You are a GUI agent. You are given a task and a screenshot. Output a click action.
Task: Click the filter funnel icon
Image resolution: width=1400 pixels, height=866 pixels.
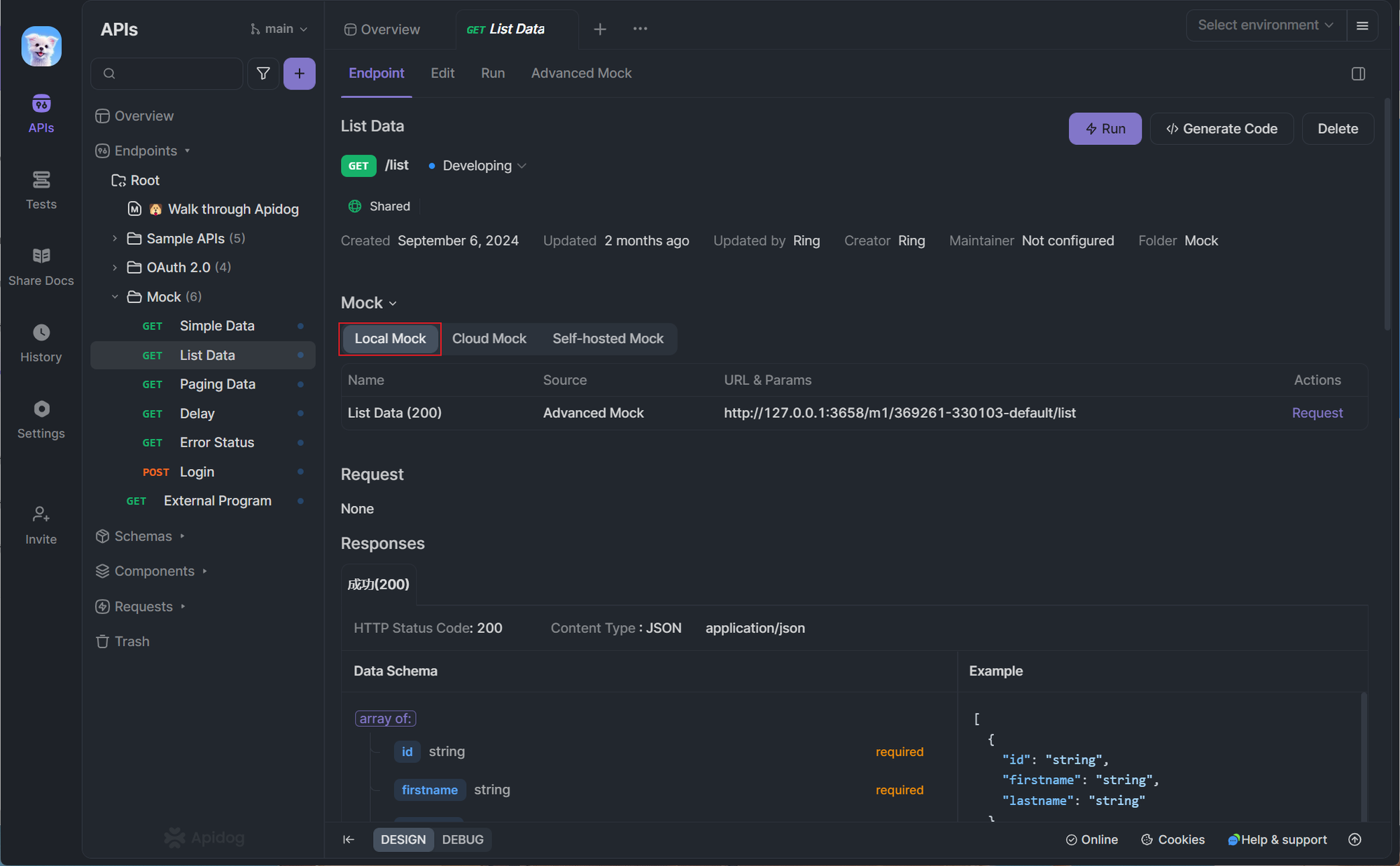tap(263, 74)
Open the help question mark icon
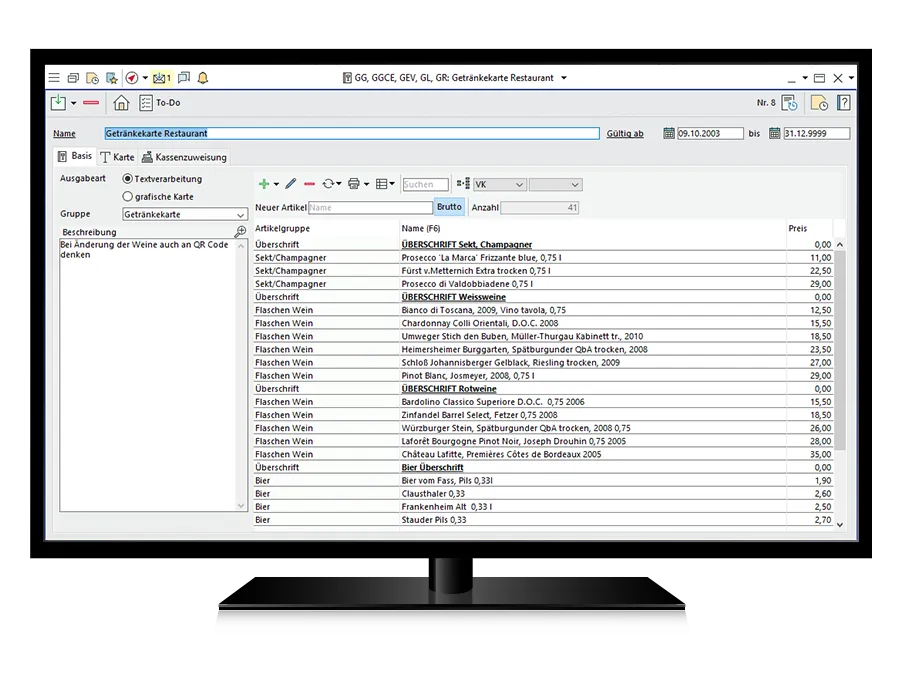This screenshot has height=675, width=900. [843, 103]
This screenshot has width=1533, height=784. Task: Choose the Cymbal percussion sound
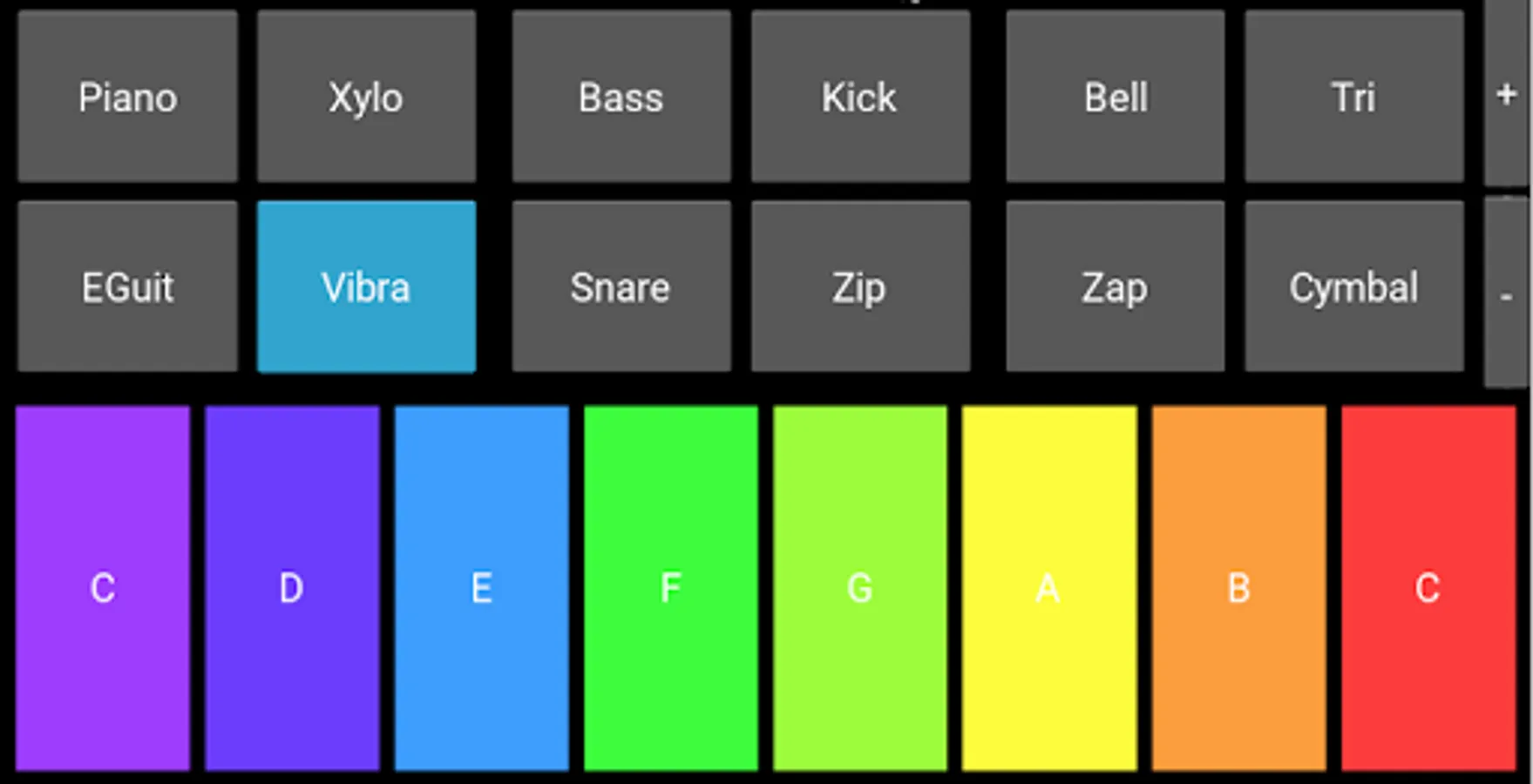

═══

Exercise description: Give every line of the records above as a JSON list of strings, one string per line, skipping blank lines. Leave the pictures out.

Result of the task:
[
  "You are a GUI agent. You are given a task and a screenshot. Output a click action.",
  "Task: Click the filter funnel icon",
  "Image resolution: width=1400 pixels, height=866 pixels.",
  "tap(263, 74)",
  "Open the help question mark icon",
  "This screenshot has height=675, width=900. [843, 103]",
  "This screenshot has width=1533, height=784. Task: Choose the Cymbal percussion sound"
]